This week, Cloudera announced the general availability of Cloudera Search, the interactive search engine that enables users to perform free text searches on data stored within the Hadoop Distributed File System (HDFS) and Apache HBase without advanced scripting experience or training. Powered by open source search engine Apache Solr, Cloudera Search is integrated with Apache Zookeeper to manage distributed processing, index sharding and high availability. Cloudera announced the general availability of Cloudera Search after a three month public beta that began on June 4, and months of a private beta prior to June. The platform represents part of Cloudera’s larger project of democratizing access to Big Data and will sit alongside Cloudera Impala, Cloudera’s SQL interface for querying Hadoop clusters. A schematic of Cloudera’s library of tools and platforms for processing Hadoop-based data is given below:
Cloudera Search manages the creation of indexes of Hadoop data with a scalability comparable to MapReduce and integrates indexes produced upon querying Hadoop data into HDFS. Cloudera Search also supports real-time indexing of newly ingested data through an integration with Apache Flume. The platform enables “linearly scalable batch indexing for large data stores within Hadoop on-demand” and its GoLive functionality accommodates “incremental index changes.” Moreover, the Search platform is available by way of Hue, Cloudera’s open source user interface for querying Apache Hadoop data.
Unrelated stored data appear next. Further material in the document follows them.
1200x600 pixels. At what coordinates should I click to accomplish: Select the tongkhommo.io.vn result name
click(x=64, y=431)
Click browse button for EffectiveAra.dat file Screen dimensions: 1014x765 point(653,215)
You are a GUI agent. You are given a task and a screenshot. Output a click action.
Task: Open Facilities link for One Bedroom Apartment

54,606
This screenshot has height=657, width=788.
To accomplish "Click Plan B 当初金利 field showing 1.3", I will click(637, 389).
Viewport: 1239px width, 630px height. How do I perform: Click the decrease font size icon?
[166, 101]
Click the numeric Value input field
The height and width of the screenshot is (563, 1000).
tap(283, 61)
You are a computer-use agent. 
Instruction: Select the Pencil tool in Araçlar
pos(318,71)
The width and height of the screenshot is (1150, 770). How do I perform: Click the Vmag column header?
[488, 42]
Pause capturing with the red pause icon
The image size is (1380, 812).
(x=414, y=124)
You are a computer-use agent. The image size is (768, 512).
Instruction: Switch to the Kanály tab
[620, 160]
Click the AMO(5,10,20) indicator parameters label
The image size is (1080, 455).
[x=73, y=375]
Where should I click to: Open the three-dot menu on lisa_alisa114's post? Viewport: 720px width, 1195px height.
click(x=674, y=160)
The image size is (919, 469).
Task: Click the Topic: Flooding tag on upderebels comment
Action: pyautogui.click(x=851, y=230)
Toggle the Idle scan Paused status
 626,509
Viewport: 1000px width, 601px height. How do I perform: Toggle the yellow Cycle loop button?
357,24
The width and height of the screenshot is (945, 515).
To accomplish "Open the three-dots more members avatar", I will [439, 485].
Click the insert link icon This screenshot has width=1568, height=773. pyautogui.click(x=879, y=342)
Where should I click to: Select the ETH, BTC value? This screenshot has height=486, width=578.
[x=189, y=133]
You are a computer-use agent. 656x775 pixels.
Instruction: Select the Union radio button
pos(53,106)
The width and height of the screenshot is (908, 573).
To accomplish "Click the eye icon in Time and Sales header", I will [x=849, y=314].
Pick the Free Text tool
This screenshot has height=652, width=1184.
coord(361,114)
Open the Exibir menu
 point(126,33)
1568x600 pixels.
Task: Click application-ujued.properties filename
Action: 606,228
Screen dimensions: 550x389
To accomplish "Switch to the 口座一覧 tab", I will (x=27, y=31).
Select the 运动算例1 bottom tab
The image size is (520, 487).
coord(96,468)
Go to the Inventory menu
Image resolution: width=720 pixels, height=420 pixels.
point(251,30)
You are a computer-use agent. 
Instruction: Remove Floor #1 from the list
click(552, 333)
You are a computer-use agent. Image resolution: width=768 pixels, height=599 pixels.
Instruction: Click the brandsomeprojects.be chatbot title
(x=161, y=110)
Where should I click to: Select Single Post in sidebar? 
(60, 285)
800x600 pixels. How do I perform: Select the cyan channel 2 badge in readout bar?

With this week’s general availability announcement, Cloudera Search is fully available amongst Cloudera’s product line and is supported by CDH 4.3. Overall, the GA of Cloudera Search illustrates the intensity of the battle to bring Hadoop to non-technical enterprise users by means of an interactive search platform whose ease of use parallels web search platforms such as Google and Bing. MapR, for example, announced an integration of its Hadoop platform with LucidWorks search for Big Data in February. The industry should expect interactive search platforms for Hadoop to proliferate and achieve greater sophistication as Hadoop adoption accelerates across the enterprise.